Given instruction> Repeat each of the following lines word for word, leaving out the pictures.

Exercise input>
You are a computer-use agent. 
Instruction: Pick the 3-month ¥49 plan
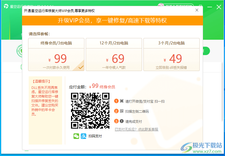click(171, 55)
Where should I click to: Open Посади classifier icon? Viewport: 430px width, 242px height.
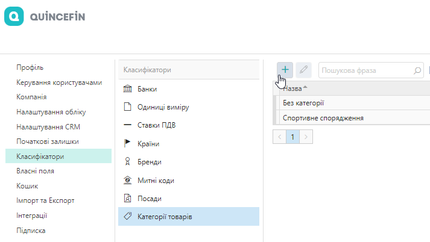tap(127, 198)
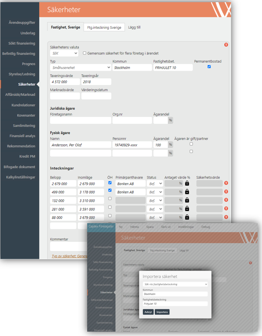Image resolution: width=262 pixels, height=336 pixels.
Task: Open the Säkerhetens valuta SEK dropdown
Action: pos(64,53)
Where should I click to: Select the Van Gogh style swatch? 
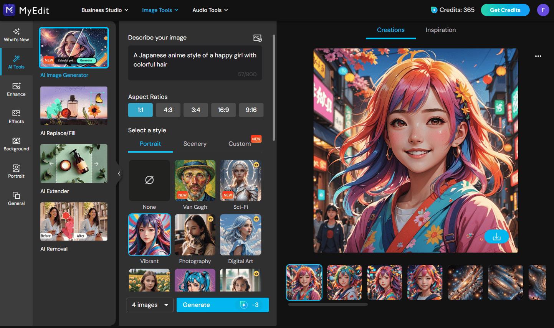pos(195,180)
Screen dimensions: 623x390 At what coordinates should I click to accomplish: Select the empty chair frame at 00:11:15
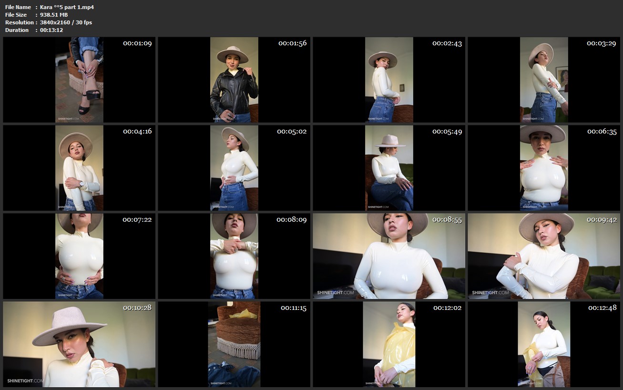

Answer to the exercise>
You are a computer-use agent. 
Instruction: Pick the 3-month ¥49 plan
click(171, 55)
Where should I click to: Open Посади classifier icon? Viewport: 430px width, 242px height.
tap(127, 198)
Image resolution: width=262 pixels, height=336 pixels.
Task: Open the Säkerhetens valuta SEK dropdown
Action: pos(64,53)
Where should I click to: Select the Van Gogh style swatch? 
pos(195,180)
Screen dimensions: 623x390 At what coordinates should I click to accomplish: Select the empty chair frame at 00:11:15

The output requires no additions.